Shenzhi-Chen/DeepSTARR-Mouse-dataset
收藏Hugging Face2026-04-08 更新2026-03-29 收录
下载链接:
https://hf-mirror.com/datasets/Shenzhi-Chen/DeepSTARR-Mouse-dataset
下载链接
链接失效反馈官方服务:
资源简介:
---
license: cc-by-4.0
language:
- en
tags:
- dna-sequence-model
- deepStarr
- genomics
- mouse
pretty_name: DeepSTARR-mouse-dataset
size_categories:
- 10M<n<100M
task_categories:
- feature-extraction
---
**Dataset Summary**
This dataset was used for training the DeepSTARR-Mouse model for predicting chromatin accessibility and enhancer activity.
**Source Data**
Sequences were derived from **Gorkin et al.**, *Nature* (2020) (https://doi.org/10.1038/s41586-020-2093-3) and the **VISTA Enhancer Browser** (https://enhancer.lbl.gov/). The data were further processed to generate tissue-specific activity and accessibility annotations.
**License**
CC BY 4.0 (Attribution required). For research use only.
**Intended Use**
This dataset is provided for scientific and reproducibility purposes accompanying our publication in *Nature genetics*.
**Citation**
Please cite our paper:
[citation once published]
**Accessibility Model Dataset**
The Accessibility_model_dataset provides the training data for the sequence-to-accessibility model.
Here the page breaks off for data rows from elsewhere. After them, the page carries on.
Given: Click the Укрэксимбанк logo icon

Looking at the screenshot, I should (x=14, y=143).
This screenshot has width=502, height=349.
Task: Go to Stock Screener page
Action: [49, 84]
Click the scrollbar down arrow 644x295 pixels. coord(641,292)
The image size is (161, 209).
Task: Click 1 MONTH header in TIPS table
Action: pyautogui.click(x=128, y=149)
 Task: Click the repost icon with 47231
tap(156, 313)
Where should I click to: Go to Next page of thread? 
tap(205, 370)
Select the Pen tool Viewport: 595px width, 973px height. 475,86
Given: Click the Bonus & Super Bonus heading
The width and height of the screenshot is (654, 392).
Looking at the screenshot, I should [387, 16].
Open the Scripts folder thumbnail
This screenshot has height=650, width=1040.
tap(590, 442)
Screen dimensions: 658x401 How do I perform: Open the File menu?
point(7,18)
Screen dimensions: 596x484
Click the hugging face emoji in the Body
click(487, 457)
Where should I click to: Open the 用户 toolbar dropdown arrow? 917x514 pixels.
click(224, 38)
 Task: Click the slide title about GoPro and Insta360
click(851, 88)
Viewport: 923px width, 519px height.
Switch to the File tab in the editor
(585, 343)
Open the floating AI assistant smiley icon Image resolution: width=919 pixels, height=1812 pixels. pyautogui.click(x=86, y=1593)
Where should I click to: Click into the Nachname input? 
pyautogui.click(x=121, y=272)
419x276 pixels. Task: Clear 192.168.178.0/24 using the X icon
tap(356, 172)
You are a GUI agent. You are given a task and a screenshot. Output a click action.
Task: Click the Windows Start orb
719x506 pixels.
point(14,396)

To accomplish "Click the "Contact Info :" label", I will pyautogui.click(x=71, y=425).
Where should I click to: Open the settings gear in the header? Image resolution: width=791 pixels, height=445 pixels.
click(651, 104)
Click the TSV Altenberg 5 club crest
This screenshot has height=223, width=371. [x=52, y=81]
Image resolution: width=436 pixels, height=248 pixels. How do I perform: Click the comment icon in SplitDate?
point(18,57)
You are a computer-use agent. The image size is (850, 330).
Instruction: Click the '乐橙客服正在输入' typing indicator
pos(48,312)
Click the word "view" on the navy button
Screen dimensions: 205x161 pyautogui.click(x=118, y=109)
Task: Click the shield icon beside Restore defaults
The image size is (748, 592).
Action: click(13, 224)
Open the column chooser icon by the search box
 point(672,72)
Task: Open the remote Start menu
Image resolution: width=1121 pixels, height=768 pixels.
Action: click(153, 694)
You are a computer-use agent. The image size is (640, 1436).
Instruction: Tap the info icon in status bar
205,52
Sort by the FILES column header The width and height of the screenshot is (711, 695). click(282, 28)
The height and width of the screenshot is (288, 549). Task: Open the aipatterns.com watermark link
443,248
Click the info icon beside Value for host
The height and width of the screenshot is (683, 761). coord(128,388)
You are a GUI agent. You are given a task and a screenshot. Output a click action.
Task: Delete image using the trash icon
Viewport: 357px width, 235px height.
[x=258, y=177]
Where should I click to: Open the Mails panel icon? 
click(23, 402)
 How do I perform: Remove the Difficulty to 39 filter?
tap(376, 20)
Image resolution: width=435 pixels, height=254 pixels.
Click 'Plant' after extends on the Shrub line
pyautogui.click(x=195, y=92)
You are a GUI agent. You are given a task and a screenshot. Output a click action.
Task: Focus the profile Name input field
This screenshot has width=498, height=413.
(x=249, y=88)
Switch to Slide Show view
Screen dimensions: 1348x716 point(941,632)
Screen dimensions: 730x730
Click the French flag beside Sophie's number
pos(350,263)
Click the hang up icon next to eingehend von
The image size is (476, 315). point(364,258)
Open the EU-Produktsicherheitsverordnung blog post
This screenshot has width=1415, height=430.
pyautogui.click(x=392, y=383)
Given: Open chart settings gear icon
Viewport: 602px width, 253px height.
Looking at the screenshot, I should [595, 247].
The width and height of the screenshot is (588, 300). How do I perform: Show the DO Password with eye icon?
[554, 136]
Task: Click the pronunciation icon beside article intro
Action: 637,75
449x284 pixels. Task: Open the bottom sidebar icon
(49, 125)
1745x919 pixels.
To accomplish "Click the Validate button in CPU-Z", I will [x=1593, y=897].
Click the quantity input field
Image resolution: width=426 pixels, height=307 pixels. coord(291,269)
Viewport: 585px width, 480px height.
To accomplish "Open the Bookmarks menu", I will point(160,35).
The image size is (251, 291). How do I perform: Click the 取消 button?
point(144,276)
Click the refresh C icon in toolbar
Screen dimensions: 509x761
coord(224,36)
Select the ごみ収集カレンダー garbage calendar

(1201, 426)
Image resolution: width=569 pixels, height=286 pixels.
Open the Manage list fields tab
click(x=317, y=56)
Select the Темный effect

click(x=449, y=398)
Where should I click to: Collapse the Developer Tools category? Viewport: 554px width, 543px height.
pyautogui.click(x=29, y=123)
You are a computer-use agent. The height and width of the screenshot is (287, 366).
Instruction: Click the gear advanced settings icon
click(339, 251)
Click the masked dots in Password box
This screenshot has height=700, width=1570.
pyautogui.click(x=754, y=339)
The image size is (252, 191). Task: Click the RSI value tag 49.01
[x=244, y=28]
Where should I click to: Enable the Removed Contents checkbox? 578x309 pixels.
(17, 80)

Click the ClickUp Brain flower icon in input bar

It includes data from six tissues — **heart, limb, midbrain(CNS), forebrain, hindbrain and neural tube** — each organized into three cross-validation folds.
For each tissue and fold, the dataset contains three subsets: **training, validation, and test**.
Each subset includes:
a **FASTA file** containing DNA sequences, and
a **TXT file** containing the corresponding chromatin accessibility values.
In total, there are 18 files per tissue (3 folds × 3 subsets × 2 file types).
**Activity Model Dataset**
The Activity_model_dataset provides the training data for the sequence-to-activity model.
It follows the same structure as the accessibility dataset, including data for **heart, limb, and midbrain(CNS), forebrain, hindbrain and neural tube**, each with three cross-validation folds.
For each fold, there are **training, validation, and test** subsets.
Each subset contains:
a **FASTA file** with DNA sequences, and
a **TXT file** with the corresponding enhancer activity values.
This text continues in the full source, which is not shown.